Roster ridiculousness: One of the many loopholes the Sixers are exploiting is the NBA salary floor. Theoretically, teams have to have a payroll that is at least 90 percent of the salary cap. If they don't, though - and the Sixers aren't even close - then there is no real penalty. All they have to do at the end of the season is distribute the difference between their actual payroll and the floor to the players on the roster. It's a non-penalty, and it has allowed the team to craft a roster that is an all-time great example of the art.
On Saturday the team added Robert Covington to the roster. Household name, right?
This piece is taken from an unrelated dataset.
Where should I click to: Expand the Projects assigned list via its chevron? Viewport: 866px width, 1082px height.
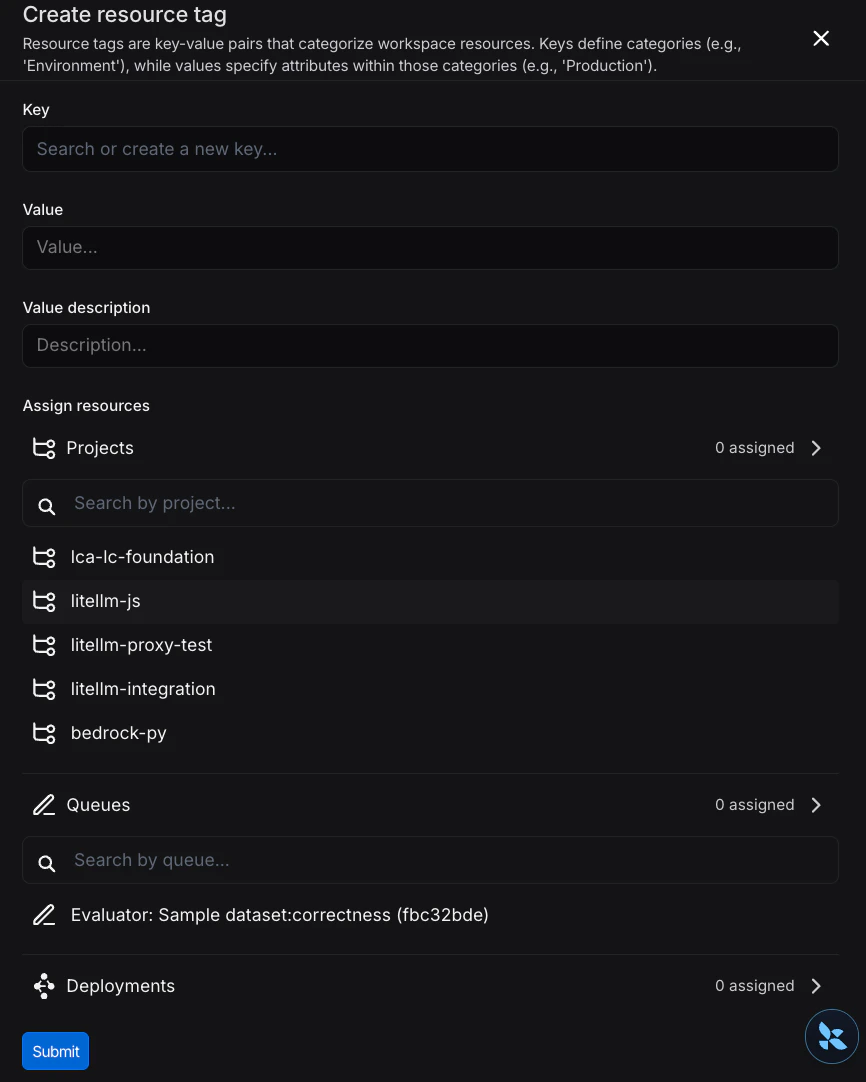click(816, 448)
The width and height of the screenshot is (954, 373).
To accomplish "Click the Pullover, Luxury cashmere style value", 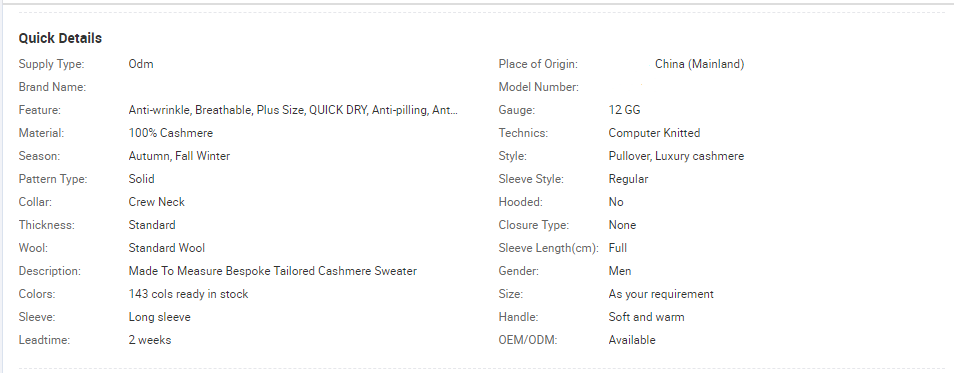I will coord(676,156).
That's significant because the strong forward out of Tennessee State is already the ninth undrafted player the team has had on the roster. Nine! Through 11 games! The all-time record for undrafted players on a team in a year is 10, and only two teams have done that. Philly will have that wrapped up by Thanksgiving - another record for their trophy case.
There is no limit to how little they can spend on players, no need to keep anyone around who is any good, and aside from Michael Carter-Williams and Nerlens Noel, no one on the roster that they are planning to have any future with. Tanking has never been so easy.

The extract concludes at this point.